Gejala Panjang COVID-19 Timbulkan Bau Menyengat Ikan dan Belerang
- pixabay
VIVA – Virus corona telah menimbulkan banyak dampak pada orang-orang di seluruh dunia. Gejala yang dirasakan mereka yang terinfeksi bisa beragam, mulai dari ringan hingga sangat berat.
Namun, belakangan gejala yang ditimbulkan COVID-19 semakin beragam dan muncul pula gejala tak biasa. Beberapa ahli melaporkan, gejala COVID-19 jangka panjang bisa meliputi parosmia dengan semakin banyak orang yang melaporkan mencium bau ikan, gosong dan belerang.
Dilansir laman Times of India, COVID-19 jangka panjang adalah istilah untuk menggambarkan gejala yang dirasakan oleh seseorang dan efek yang ditimbulkan pada berbagai pasien selama beberapa minggu atau bulan di luar penyakit awal. Menurut Institut Nasional Kesehatan dan Perawatan Mutu Tinggi (NICE), COVID-19 jangka panjang bisa berlangsung lebih dari 12 minggu, meskipun beberapa orang yang merasakan gejala lebih dari delapan minggu dianggap juga COVID-19 jangka panjang.
COVID-19 jangka panjang merupakan kondisi di mana pasien mengalami komplikasi COVID-19 untuk jangka waktu yang lama. Selama periode ini, seseorang bisa mengalami gejala yang dan paling umum dari COVID-19 hingga tidak mengalami masalah sama sekali.

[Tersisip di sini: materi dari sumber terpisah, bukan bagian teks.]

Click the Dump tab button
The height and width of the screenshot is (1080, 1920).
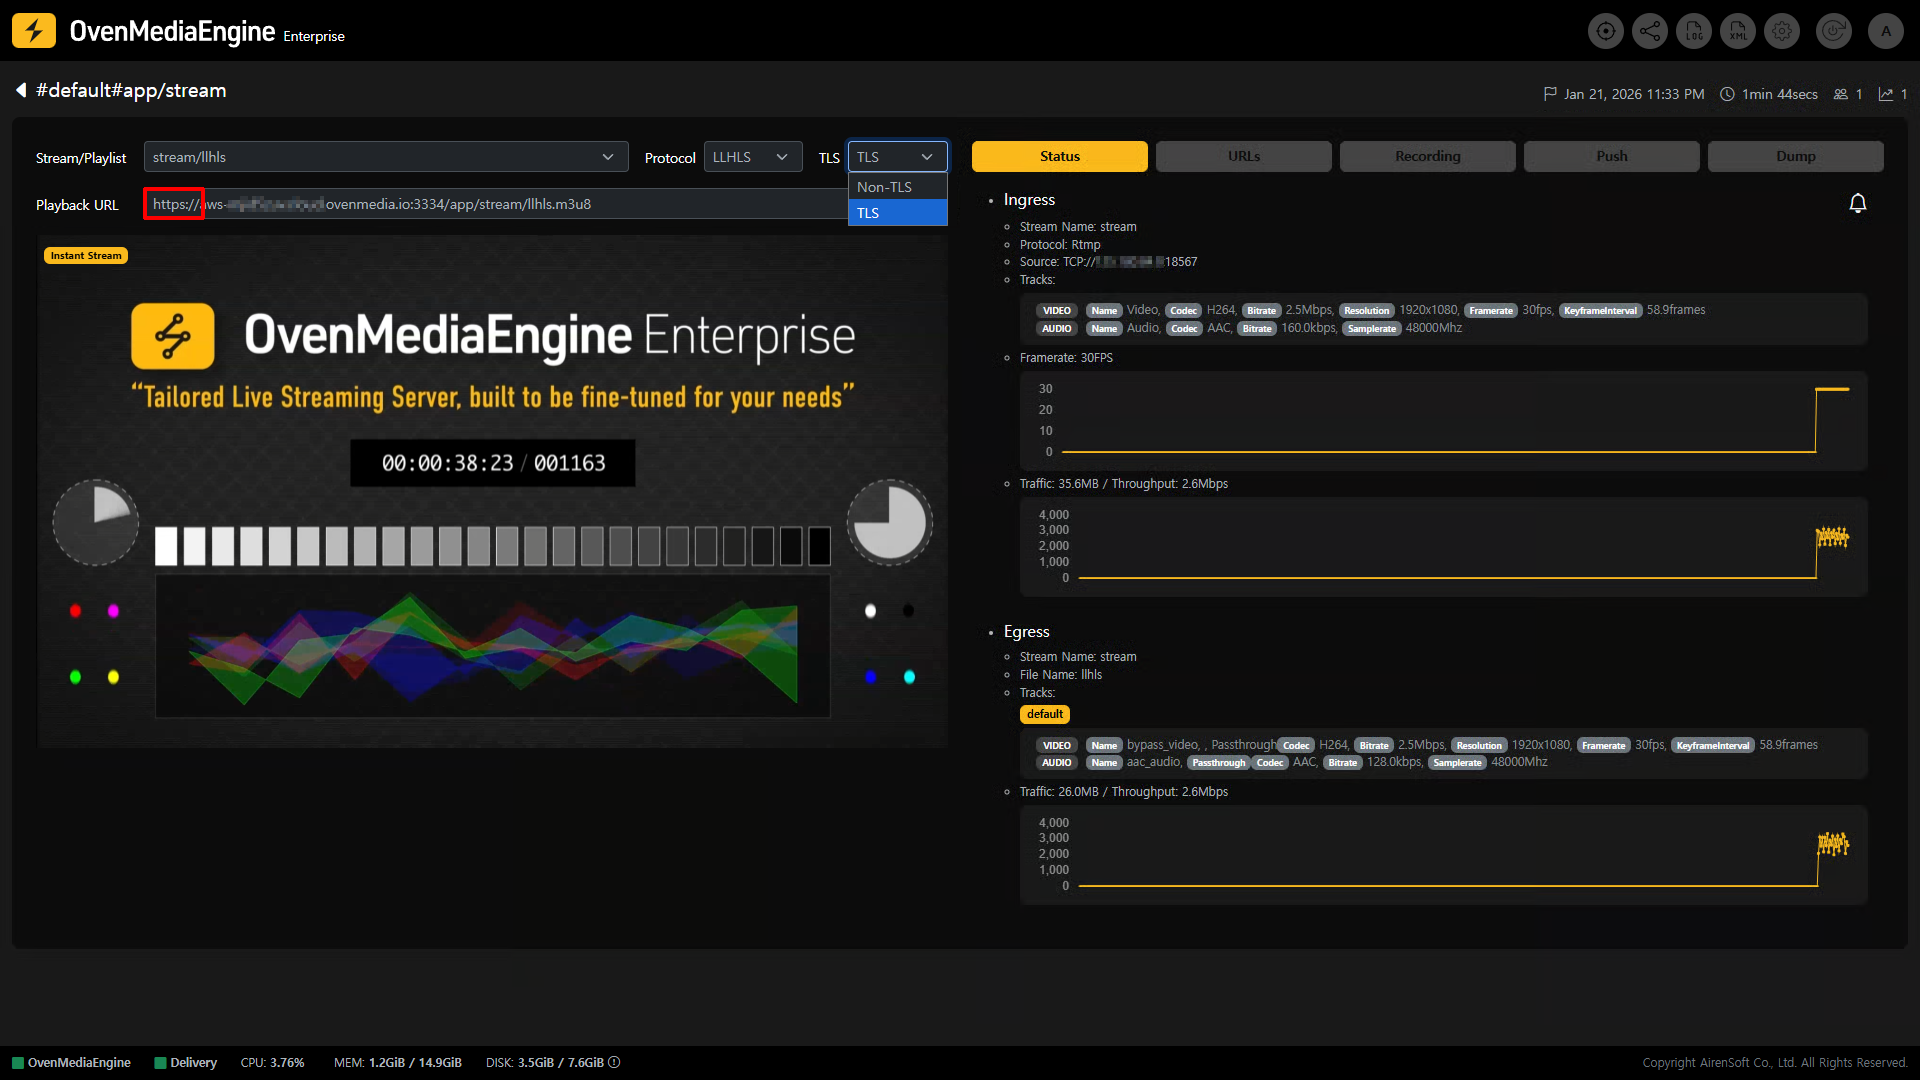tap(1795, 156)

Beberapa gejala umum yang dialami pasien COVID-19 meski sudah sembuh sekalipun meliputi:
- Kesulitan bernapas
- Nyeri sendi
- Nyeri dada
- Kehilangan indra perasa atau penciuman
- Kelelahan
Menurut beberapa laporan, orang yang mengalami COVID-19 jangka panjang melaporkan gejala tak biasa dan jarang, yang belum pernah terdengar sebelumnya. Meski kehilangan indra penciuman dan perasa dan sulit membedakan rasa atau secara resmi disebut dengan parosmia terjadi pada beberapa pasien muda begitu juga petuga kesehatan, bau menyengat ikan, belerang dan seperti gosong juga muncul pada gejala COVID-19 jangka panjang.
Dalam sebuah wawancara dengan dokter bedah THT, Profesor Nirmal Kumar mengatakan kalau gejala baru dari COVID-19 jangka panjang sangat aneh dan unik.

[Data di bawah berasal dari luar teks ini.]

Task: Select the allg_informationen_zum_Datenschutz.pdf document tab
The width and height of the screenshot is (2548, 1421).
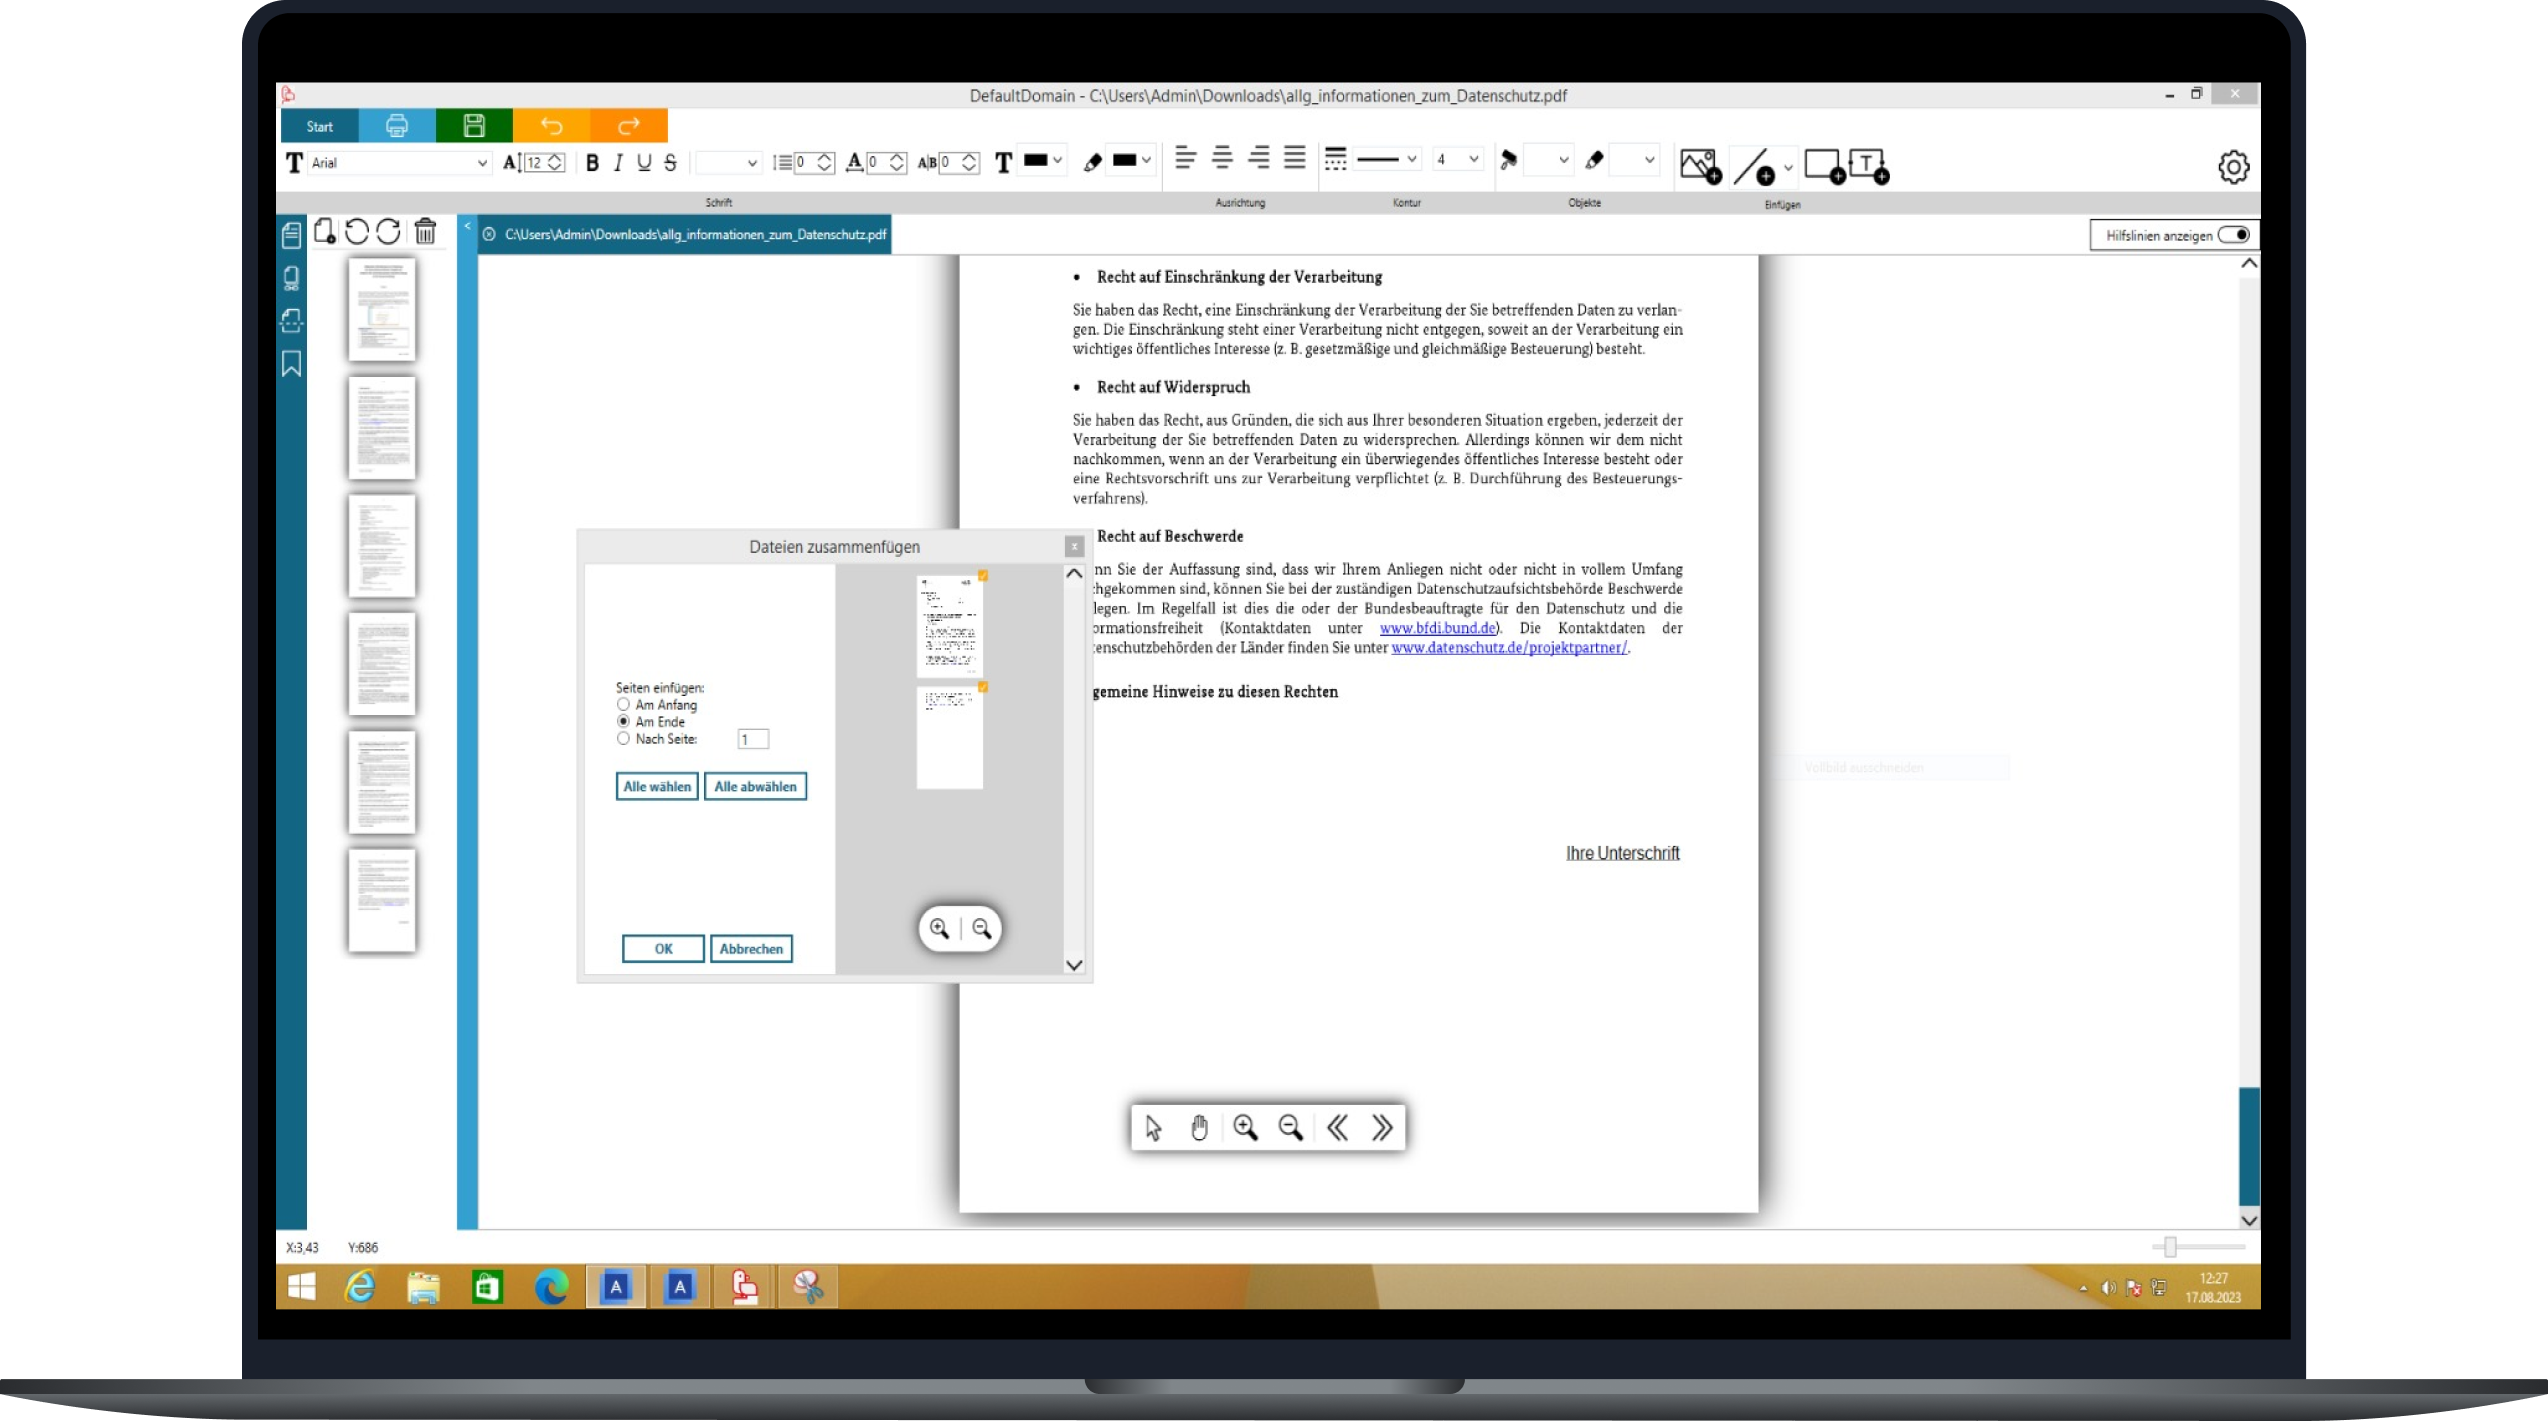Action: point(694,235)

Kumar adalah tenaga medis pertama yang mengidentifikasi kehilangan indra penciuman sebagai gejala COVID-19.
"Virus ini memiliki afinitas pada saraf di kepala dan secara khusus, saraf yang mengendalikan indra penciuman," ujarnya.
Meski begitu, Kumar melanjutkan, virus juga mungkin mempengaruhi neurotransmitter, mekanisme yang mengirim pesan ke otak.
"Beberapa orang melaporkan halusinasi, gangguan tidur, perubahan pendengaran. Kami tidak tahu bagaimana tepatnya mekanismenya, tapi kami sedang mencari cara untuk mencoba dan menolong pasien sembuh," lanjutnya.